#### Your instructions
Copy the items below line for line, leaving every character unchanged.

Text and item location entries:

··········

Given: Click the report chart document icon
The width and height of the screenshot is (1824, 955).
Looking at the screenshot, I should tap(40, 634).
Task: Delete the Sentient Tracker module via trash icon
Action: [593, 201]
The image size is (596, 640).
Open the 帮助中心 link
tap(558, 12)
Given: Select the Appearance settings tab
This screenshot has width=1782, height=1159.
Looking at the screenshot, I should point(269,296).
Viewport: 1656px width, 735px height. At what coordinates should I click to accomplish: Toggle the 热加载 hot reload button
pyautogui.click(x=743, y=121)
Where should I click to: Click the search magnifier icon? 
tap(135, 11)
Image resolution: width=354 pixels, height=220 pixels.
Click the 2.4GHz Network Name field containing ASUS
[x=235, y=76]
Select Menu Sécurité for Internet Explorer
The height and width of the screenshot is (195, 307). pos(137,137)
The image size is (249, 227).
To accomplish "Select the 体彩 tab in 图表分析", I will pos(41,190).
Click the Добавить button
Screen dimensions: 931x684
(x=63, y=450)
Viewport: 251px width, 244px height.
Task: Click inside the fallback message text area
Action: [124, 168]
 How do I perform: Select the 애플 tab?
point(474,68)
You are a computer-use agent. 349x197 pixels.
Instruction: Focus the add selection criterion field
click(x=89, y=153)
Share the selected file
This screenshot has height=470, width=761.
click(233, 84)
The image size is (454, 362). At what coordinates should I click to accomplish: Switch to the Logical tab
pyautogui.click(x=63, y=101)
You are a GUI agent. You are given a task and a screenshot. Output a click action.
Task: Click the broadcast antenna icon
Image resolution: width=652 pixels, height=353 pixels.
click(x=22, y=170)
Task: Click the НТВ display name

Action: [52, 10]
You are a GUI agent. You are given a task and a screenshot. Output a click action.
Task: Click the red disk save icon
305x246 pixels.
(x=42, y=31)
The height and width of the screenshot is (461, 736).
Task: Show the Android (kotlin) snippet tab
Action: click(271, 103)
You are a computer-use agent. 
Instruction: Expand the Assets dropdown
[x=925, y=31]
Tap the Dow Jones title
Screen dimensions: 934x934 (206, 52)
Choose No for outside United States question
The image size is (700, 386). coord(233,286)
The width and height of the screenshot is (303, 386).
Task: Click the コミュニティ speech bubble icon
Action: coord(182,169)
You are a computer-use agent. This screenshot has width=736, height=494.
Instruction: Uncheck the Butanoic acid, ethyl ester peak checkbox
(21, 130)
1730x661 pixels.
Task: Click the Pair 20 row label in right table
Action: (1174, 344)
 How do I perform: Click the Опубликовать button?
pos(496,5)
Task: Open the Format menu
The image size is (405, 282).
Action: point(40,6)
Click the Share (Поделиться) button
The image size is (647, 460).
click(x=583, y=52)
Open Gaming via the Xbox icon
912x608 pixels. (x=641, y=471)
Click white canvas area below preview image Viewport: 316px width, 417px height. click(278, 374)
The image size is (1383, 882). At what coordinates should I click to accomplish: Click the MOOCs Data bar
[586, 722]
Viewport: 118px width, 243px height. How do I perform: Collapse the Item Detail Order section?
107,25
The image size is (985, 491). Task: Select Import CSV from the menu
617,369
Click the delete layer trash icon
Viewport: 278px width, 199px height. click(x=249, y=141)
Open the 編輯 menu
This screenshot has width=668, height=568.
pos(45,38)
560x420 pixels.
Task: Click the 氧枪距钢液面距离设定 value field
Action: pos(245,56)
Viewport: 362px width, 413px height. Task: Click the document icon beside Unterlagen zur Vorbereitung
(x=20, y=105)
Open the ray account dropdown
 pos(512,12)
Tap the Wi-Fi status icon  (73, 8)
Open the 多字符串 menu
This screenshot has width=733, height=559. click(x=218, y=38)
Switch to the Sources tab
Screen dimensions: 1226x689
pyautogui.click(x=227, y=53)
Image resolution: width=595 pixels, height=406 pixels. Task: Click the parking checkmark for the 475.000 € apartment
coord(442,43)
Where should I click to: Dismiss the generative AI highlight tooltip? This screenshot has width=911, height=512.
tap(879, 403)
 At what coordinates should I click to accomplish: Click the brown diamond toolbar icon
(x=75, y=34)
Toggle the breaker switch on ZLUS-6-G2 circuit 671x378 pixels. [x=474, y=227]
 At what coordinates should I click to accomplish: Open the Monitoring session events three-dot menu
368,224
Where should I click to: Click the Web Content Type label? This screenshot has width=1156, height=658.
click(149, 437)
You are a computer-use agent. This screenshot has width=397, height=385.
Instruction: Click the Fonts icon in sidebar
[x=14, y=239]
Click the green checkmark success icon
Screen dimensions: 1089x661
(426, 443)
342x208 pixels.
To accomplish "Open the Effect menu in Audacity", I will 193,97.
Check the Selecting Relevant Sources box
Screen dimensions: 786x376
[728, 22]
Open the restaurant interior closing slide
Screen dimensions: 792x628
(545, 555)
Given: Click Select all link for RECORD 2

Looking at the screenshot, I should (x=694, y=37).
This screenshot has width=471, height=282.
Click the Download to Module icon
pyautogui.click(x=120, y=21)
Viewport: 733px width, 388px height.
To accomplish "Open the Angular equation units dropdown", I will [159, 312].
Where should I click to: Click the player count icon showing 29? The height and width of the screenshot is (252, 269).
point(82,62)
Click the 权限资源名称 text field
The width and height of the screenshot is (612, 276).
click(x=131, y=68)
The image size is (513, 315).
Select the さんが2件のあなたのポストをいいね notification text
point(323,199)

··········

#### Finished task
Given: Click the report chart document icon
The width and height of the screenshot is (1824, 955).
Looking at the screenshot, I should tap(40, 634).
Task: Delete the Sentient Tracker module via trash icon
Action: [593, 201]
The image size is (596, 640).
Open the 帮助中心 link
tap(558, 12)
Given: Select the Appearance settings tab
This screenshot has width=1782, height=1159.
Looking at the screenshot, I should point(269,296).
Viewport: 1656px width, 735px height. At what coordinates should I click to accomplish: Toggle the 热加载 hot reload button
pyautogui.click(x=743, y=121)
Where should I click to: Click the search magnifier icon? 
tap(135, 11)
Image resolution: width=354 pixels, height=220 pixels.
Click the 2.4GHz Network Name field containing ASUS
[x=235, y=76]
Select Menu Sécurité for Internet Explorer
The height and width of the screenshot is (195, 307). pos(137,137)
The image size is (249, 227).
To accomplish "Select the 体彩 tab in 图表分析", I will pos(41,190).
Click the Добавить button
Screen dimensions: 931x684
(x=63, y=450)
Viewport: 251px width, 244px height.
Task: Click inside the fallback message text area
Action: [124, 168]
 How do I perform: Select the 애플 tab?
point(474,68)
You are a computer-use agent. 349x197 pixels.
Instruction: Focus the add selection criterion field
click(x=89, y=153)
Share the selected file
This screenshot has height=470, width=761.
click(233, 84)
The image size is (454, 362). At what coordinates should I click to accomplish: Switch to the Logical tab
pyautogui.click(x=63, y=101)
You are a GUI agent. You are given a task and a screenshot. Output a click action.
Task: Click the broadcast antenna icon
Image resolution: width=652 pixels, height=353 pixels.
click(x=22, y=170)
Task: Click the НТВ display name

Action: [52, 10]
You are a GUI agent. You are given a task and a screenshot. Output a click action.
Task: Click the red disk save icon
305x246 pixels.
(x=42, y=31)
The height and width of the screenshot is (461, 736).
Task: Show the Android (kotlin) snippet tab
Action: click(271, 103)
You are a computer-use agent. 
Instruction: Expand the Assets dropdown
[x=925, y=31]
Tap the Dow Jones title
Screen dimensions: 934x934 (206, 52)
Choose No for outside United States question
The image size is (700, 386). coord(233,286)
The width and height of the screenshot is (303, 386).
Task: Click the コミュニティ speech bubble icon
Action: coord(182,169)
You are a computer-use agent. This screenshot has width=736, height=494.
Instruction: Uncheck the Butanoic acid, ethyl ester peak checkbox
(21, 130)
1730x661 pixels.
Task: Click the Pair 20 row label in right table
Action: (1174, 344)
 How do I perform: Click the Опубликовать button?
pos(496,5)
Task: Open the Format menu
The image size is (405, 282).
Action: point(40,6)
Click the Share (Поделиться) button
The image size is (647, 460).
click(x=583, y=52)
Open Gaming via the Xbox icon
912x608 pixels. (x=641, y=471)
Click white canvas area below preview image Viewport: 316px width, 417px height. click(278, 374)
The image size is (1383, 882). At what coordinates should I click to accomplish: Click the MOOCs Data bar
[586, 722]
Viewport: 118px width, 243px height. How do I perform: Collapse the Item Detail Order section?
107,25
The image size is (985, 491). Task: Select Import CSV from the menu
617,369
Click the delete layer trash icon
Viewport: 278px width, 199px height. click(x=249, y=141)
Open the 編輯 menu
This screenshot has width=668, height=568.
pos(45,38)
560x420 pixels.
Task: Click the 氧枪距钢液面距离设定 value field
Action: pos(245,56)
Viewport: 362px width, 413px height. Task: Click the document icon beside Unterlagen zur Vorbereitung
(x=20, y=105)
Open the ray account dropdown
 pos(512,12)
Tap the Wi-Fi status icon  (73, 8)
Open the 多字符串 menu
This screenshot has width=733, height=559. click(x=218, y=38)
Switch to the Sources tab
Screen dimensions: 1226x689
pyautogui.click(x=227, y=53)
Image resolution: width=595 pixels, height=406 pixels. Task: Click the parking checkmark for the 475.000 € apartment
coord(442,43)
Where should I click to: Dismiss the generative AI highlight tooltip? This screenshot has width=911, height=512.
tap(879, 403)
 At what coordinates should I click to accomplish: Click the brown diamond toolbar icon
(x=75, y=34)
Toggle the breaker switch on ZLUS-6-G2 circuit 671x378 pixels. [x=474, y=227]
 At what coordinates should I click to accomplish: Open the Monitoring session events three-dot menu
368,224
Where should I click to: Click the Web Content Type label? This screenshot has width=1156, height=658.
click(149, 437)
You are a computer-use agent. This screenshot has width=397, height=385.
Instruction: Click the Fonts icon in sidebar
[x=14, y=239]
Click the green checkmark success icon
Screen dimensions: 1089x661
(426, 443)
342x208 pixels.
To accomplish "Open the Effect menu in Audacity", I will 193,97.
Check the Selecting Relevant Sources box
Screen dimensions: 786x376
[728, 22]
Open the restaurant interior closing slide
Screen dimensions: 792x628
(545, 555)
Given: Click Select all link for RECORD 2

Looking at the screenshot, I should (x=694, y=37).
This screenshot has width=471, height=282.
Click the Download to Module icon
pyautogui.click(x=120, y=21)
Viewport: 733px width, 388px height.
To accomplish "Open the Angular equation units dropdown", I will [159, 312].
Where should I click to: Click the player count icon showing 29? The height and width of the screenshot is (252, 269).
point(82,62)
Click the 权限资源名称 text field
The width and height of the screenshot is (612, 276).
click(x=131, y=68)
The image size is (513, 315).
Select the さんが2件のあなたのポストをいいね notification text
point(323,199)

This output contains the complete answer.